# learnin to ride



## muddin_lil_sis (Dec 18, 2008)

JW taught me how to ride his motorcycle today. took many many many tries, but i finally got it. definetly not mastered it, but got it. ready for my own little bike now. lol


----------



## Yesterday (Jan 2, 2009)

find some mud and hammer down!


----------



## muddin_lil_sis (Dec 18, 2008)

haha...no mud on 2 wheels! lol


----------



## Metal Man (Dec 17, 2008)

I like your helmet:banana:


----------



## phreebsd (Dec 16, 2004)

way to go!
Now the open road is your destiny!


----------



## muddin_lil_sis (Dec 18, 2008)

thanks metal man! a friend of mine airbrushed it for me. 

steve...not yet. not for a long while. a loooong while. lol for now, im gonna stick to first gear in the grass! lol


----------



## phreebsd (Dec 16, 2004)

hahahaha first gear in the grass!! lol!


----------



## jackman (Dec 24, 2008)

next thing you know you will be deep staging people at the light daring them to get some


----------



## muddin_lil_sis (Dec 18, 2008)

jackman said:


> next thing you know you will be deep staging people at the light daring them to get some


ummm probably not. lol


----------



## cigaro (Dec 18, 2008)

Way to go sis :rockn::rockn:


GET OUT'A MY WAaaayyyyyy :aargh4::aargh4::aargh4:


----------
_ _ _ _ _
Problem to work on —
In the thread about learning to ride, which gear does muddin_lil_sis say she will stick to for now?

Given information —
_ _ _ _ _
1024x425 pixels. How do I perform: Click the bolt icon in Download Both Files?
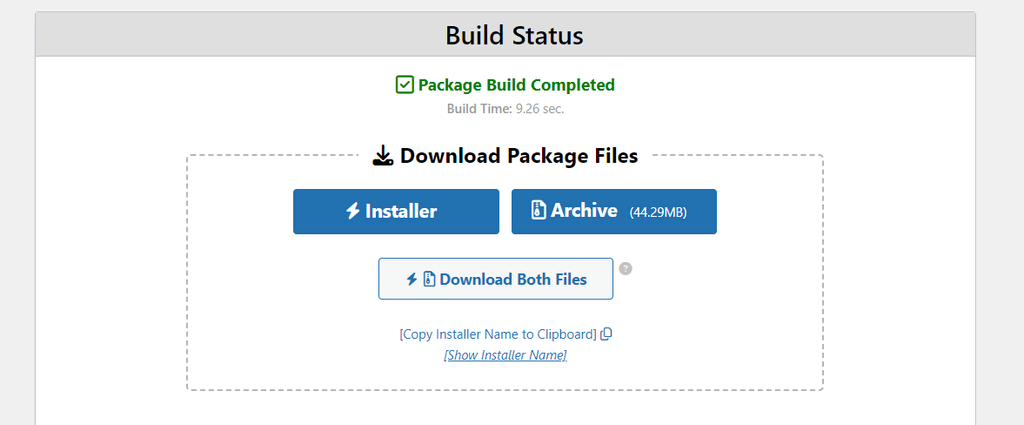pos(411,279)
_ _ _ _ _
Response to this task —
First gear, in the grass.